*EXERCISE DATA*:

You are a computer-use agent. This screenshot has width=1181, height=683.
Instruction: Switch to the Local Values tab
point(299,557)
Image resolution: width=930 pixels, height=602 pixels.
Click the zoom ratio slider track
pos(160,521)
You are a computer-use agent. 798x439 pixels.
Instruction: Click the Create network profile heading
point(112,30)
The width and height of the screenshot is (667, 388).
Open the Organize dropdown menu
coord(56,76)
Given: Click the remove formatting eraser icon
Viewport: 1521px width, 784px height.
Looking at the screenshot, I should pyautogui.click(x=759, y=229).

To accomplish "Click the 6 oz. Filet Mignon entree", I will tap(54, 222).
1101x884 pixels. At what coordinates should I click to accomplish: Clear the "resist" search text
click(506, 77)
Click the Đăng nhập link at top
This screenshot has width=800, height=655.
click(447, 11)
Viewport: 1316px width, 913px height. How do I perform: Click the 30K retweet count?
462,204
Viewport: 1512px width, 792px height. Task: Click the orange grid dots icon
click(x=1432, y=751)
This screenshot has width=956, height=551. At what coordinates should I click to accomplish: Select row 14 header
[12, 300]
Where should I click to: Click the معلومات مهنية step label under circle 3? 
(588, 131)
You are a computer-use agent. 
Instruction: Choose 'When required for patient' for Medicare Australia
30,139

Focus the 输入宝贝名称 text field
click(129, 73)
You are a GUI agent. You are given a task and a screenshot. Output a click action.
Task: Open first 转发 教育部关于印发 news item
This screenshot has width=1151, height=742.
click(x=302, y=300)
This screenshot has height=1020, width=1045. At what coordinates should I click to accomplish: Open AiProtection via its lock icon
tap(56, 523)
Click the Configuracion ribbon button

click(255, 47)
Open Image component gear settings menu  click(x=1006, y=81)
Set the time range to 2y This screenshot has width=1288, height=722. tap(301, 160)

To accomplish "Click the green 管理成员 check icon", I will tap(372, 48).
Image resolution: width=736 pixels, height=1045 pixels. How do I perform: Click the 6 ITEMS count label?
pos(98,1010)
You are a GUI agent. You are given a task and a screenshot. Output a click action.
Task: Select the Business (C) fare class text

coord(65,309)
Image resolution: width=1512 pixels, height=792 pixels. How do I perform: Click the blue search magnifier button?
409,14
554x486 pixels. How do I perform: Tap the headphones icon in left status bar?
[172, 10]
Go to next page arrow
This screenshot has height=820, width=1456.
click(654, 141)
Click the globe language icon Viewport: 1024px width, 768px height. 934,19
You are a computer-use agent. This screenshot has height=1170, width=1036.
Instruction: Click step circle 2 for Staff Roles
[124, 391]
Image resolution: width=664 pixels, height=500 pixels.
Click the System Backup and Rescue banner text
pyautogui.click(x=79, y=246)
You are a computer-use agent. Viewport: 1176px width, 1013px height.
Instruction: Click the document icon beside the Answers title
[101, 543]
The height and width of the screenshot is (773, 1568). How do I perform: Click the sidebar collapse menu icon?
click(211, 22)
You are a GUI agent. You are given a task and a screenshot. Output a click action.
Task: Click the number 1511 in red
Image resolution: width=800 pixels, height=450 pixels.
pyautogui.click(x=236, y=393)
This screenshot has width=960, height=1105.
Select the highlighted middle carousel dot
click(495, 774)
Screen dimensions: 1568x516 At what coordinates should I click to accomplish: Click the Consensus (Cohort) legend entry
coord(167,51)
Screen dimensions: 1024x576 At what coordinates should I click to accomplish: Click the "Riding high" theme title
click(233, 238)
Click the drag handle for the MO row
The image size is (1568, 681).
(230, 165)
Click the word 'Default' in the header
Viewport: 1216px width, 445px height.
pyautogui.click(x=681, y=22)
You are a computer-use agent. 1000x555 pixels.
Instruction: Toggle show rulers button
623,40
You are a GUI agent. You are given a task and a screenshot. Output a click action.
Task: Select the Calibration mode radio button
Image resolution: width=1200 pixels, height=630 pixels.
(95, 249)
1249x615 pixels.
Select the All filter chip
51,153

*REQUIRED WORK*:
A complete, exact transcription of the data above is the required answer.

*OUTPUT FOR THIS EXERCISE*:
You are a computer-use agent. This screenshot has width=1181, height=683.
Instruction: Switch to the Local Values tab
point(299,557)
Image resolution: width=930 pixels, height=602 pixels.
Click the zoom ratio slider track
pos(160,521)
You are a computer-use agent. 798x439 pixels.
Instruction: Click the Create network profile heading
point(112,30)
The width and height of the screenshot is (667, 388).
Open the Organize dropdown menu
coord(56,76)
Given: Click the remove formatting eraser icon
Viewport: 1521px width, 784px height.
Looking at the screenshot, I should pyautogui.click(x=759, y=229).

To accomplish "Click the 6 oz. Filet Mignon entree", I will tap(54, 222).
1101x884 pixels. At what coordinates should I click to accomplish: Clear the "resist" search text
click(506, 77)
Click the Đăng nhập link at top
This screenshot has width=800, height=655.
click(447, 11)
Viewport: 1316px width, 913px height. How do I perform: Click the 30K retweet count?
462,204
Viewport: 1512px width, 792px height. Task: Click the orange grid dots icon
click(x=1432, y=751)
This screenshot has width=956, height=551. At what coordinates should I click to accomplish: Select row 14 header
[12, 300]
Where should I click to: Click the معلومات مهنية step label under circle 3? 
(588, 131)
You are a computer-use agent. 
Instruction: Choose 'When required for patient' for Medicare Australia
30,139

Focus the 输入宝贝名称 text field
click(129, 73)
You are a GUI agent. You are given a task and a screenshot. Output a click action.
Task: Open first 转发 教育部关于印发 news item
This screenshot has width=1151, height=742.
click(x=302, y=300)
This screenshot has height=1020, width=1045. At what coordinates should I click to accomplish: Open AiProtection via its lock icon
tap(56, 523)
Click the Configuracion ribbon button

click(255, 47)
Open Image component gear settings menu  click(x=1006, y=81)
Set the time range to 2y This screenshot has width=1288, height=722. tap(301, 160)

To accomplish "Click the green 管理成员 check icon", I will tap(372, 48).
Image resolution: width=736 pixels, height=1045 pixels. How do I perform: Click the 6 ITEMS count label?
pos(98,1010)
You are a GUI agent. You are given a task and a screenshot. Output a click action.
Task: Select the Business (C) fare class text

coord(65,309)
Image resolution: width=1512 pixels, height=792 pixels. How do I perform: Click the blue search magnifier button?
409,14
554x486 pixels. How do I perform: Tap the headphones icon in left status bar?
[172, 10]
Go to next page arrow
This screenshot has height=820, width=1456.
click(654, 141)
Click the globe language icon Viewport: 1024px width, 768px height. 934,19
You are a computer-use agent. This screenshot has height=1170, width=1036.
Instruction: Click step circle 2 for Staff Roles
[124, 391]
Image resolution: width=664 pixels, height=500 pixels.
Click the System Backup and Rescue banner text
pyautogui.click(x=79, y=246)
You are a computer-use agent. Viewport: 1176px width, 1013px height.
Instruction: Click the document icon beside the Answers title
[101, 543]
The height and width of the screenshot is (773, 1568). How do I perform: Click the sidebar collapse menu icon?
click(211, 22)
You are a GUI agent. You are given a task and a screenshot. Output a click action.
Task: Click the number 1511 in red
Image resolution: width=800 pixels, height=450 pixels.
pyautogui.click(x=236, y=393)
This screenshot has width=960, height=1105.
Select the highlighted middle carousel dot
click(495, 774)
Screen dimensions: 1568x516 At what coordinates should I click to accomplish: Click the Consensus (Cohort) legend entry
coord(167,51)
Screen dimensions: 1024x576 At what coordinates should I click to accomplish: Click the "Riding high" theme title
click(233, 238)
Click the drag handle for the MO row
The image size is (1568, 681).
(230, 165)
Click the word 'Default' in the header
Viewport: 1216px width, 445px height.
pyautogui.click(x=681, y=22)
You are a computer-use agent. 1000x555 pixels.
Instruction: Toggle show rulers button
623,40
You are a GUI agent. You are given a task and a screenshot. Output a click action.
Task: Select the Calibration mode radio button
Image resolution: width=1200 pixels, height=630 pixels.
(95, 249)
1249x615 pixels.
Select the All filter chip
51,153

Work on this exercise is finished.